Ja, der Kulturkampf um die frohe 1000-Euro-Botschaft ist mehr als nur eine Kuriosität für wenige Enthusiasten und viele Spinner – er ist ein Zeichen von Wirklichkeitsverweigerung, Märchensehnsucht, Vogelstraußmentalität. GW ist Symbol für einen Wirklichkeitsbruch.

Das zeigt sich schon daran, dass man in der ganzen Diskussion ein entscheidendes Faktum ganz unberücksichtigt lässt. Das (nahezu) bedingungslose Grundeinkommen ist ja alles andere als neu. In einigen Teilen der Welt ist es verwirklicht worden: in China unter Mao, im heutigen Nordkorea des Kim Jong-Il, und nicht zuletzt bei uns nebenan, im einstigen Bauern- und Arbeiter-Staat. Dort garantierte der Staat all seinen Bürgern ein gesichertes Grundeinkommen, die einzige Bedingung, die er im Gegenzug an sie stellte, war das Einverständnis mit dem Regime. Diese Forderung hat die Mehrheit bekanntlich wenig gestört. Manche ehemalige Bürger der DDR trauern dem damaligen Grundeinkommen, das ihnen so viel psychische Sicherheit bot, auch heute noch nach. Auch wenn sie größtenteils unterbeschäftigt waren – nicht wenige drehten am Arbeitsplatz nur noch den Daumen – das Lebensminimum war für alle gesichert. Niemand brauchte sich um das physische Überleben Gedanken zu machen.

Unsere Brüder und Schwestern jenseits des Stacheldrahtgrenze waren dennoch recht unzufrieden. Mit ihrem Grundeinkommen war ihnen nämlich kaum mehr als eine Grundarmut zugesichert. Und genau das ist das Problem im heutigen Nordkorea, und es war das Problem in Maos China. Man erinnert sich noch an die Zeit, als viele westliche Intellektuelle mit größter Sehnsucht gen Osten blickten, wo der Große Vorsitzende gerade den neuen Menschen erfand. Es war der neue Mensch mit Grundeinkommen und gründlicher Armut. Er ist, wie wir wissen, blitzschnell wieder zum alten Menschen geworden. Nach Mao hatten die Chinesen nichts Eiligeres zu tun, als dieser Art Sicherheit den Rücken zu kehren.

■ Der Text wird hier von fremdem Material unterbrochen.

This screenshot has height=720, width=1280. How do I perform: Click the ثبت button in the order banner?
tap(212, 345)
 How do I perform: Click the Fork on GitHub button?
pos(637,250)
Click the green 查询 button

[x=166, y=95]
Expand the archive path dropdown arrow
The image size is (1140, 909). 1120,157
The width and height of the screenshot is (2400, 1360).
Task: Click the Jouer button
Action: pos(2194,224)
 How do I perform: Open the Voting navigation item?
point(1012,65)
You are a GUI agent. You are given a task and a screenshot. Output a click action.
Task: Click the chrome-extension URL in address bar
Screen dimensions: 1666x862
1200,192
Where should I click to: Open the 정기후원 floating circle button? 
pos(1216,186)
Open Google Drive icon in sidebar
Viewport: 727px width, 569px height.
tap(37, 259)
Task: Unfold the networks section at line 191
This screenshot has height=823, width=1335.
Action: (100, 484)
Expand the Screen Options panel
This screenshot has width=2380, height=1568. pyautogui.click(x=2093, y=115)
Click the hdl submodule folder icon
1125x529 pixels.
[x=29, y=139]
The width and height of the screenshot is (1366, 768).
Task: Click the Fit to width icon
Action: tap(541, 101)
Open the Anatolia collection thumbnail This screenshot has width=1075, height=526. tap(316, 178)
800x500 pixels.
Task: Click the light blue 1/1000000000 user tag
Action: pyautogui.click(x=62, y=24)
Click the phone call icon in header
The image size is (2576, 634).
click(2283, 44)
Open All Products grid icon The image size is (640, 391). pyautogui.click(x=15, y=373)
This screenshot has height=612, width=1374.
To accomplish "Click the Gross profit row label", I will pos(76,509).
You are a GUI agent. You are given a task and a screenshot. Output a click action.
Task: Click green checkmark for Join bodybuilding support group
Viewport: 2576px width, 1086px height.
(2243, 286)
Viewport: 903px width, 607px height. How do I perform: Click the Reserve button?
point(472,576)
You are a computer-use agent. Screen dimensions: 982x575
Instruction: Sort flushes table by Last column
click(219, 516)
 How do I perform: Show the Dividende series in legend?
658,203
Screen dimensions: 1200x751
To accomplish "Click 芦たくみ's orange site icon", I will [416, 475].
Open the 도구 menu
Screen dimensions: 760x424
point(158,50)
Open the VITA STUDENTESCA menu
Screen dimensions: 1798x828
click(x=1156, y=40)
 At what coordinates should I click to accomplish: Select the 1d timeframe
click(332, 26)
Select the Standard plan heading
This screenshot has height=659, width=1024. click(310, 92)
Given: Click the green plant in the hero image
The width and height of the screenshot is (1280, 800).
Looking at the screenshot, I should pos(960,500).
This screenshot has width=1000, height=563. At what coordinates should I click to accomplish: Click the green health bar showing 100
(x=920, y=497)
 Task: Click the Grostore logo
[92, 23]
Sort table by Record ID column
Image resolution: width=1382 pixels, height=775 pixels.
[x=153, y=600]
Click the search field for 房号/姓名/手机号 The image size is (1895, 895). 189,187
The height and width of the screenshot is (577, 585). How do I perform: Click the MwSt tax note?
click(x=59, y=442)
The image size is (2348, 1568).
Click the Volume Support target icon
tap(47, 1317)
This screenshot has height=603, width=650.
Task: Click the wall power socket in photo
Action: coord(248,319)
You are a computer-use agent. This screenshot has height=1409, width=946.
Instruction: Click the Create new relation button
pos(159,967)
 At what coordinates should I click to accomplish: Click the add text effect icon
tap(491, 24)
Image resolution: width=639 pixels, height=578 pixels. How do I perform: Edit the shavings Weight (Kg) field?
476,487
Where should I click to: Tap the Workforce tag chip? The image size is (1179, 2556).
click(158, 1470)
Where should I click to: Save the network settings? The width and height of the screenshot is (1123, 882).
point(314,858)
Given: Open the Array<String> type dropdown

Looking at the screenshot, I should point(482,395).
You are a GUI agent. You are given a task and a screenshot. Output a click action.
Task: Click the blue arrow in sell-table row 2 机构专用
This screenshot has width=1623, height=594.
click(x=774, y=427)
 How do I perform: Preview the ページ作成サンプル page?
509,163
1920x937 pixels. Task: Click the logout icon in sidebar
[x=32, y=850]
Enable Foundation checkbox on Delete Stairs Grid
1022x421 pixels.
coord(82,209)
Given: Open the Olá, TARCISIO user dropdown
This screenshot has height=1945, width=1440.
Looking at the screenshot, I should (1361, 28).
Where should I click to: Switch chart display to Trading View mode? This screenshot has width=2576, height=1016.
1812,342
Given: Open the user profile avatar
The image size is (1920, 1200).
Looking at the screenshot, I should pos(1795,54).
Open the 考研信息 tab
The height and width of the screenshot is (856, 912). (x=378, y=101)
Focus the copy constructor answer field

Doch warum ist es dazu gekommen? Der anthroposophische Heilpraktiker verschreibt den Deutschen doch gerade die 1000-Euro-Pille, um ein Volk der Kreativen aus ihnen zu machen. Warum hat das garantierte Grundeinkommen aus den Bürgern der ehemaligen DDR nicht ebenfalls Kreative gemacht? Dort hätten die Denker, Arbeiter und Erfinder sich doch nur zurücklehnen müssen, um – ganz ungestört von den Zwängen der Daseinsfürsorge – ihren Einfällen freien Lauf zu lassen. Mangels echter Beschäftigung und jeder Menge an Zeit waren die Bedingungen im Osten unseres Landes geradezu ideal. Es hätte zu einer kreativen Explosion kommen müssen, zumal das Regime mit aller Kraft technologische Neuerungen zu stimulieren versuchte. Warum trat gerade das Gegenteil ein? Hüben und drüben sind doch die gleichen Deutschen am Werk gewesen. Warum sind sie im Osten an einem Mangel an Kreativität gescheitert? Warum verharrte man dort in einer überwältigenden geistigen Stille, um nicht zu sagen, in einem Zustand totaler geistiger Erstarrung?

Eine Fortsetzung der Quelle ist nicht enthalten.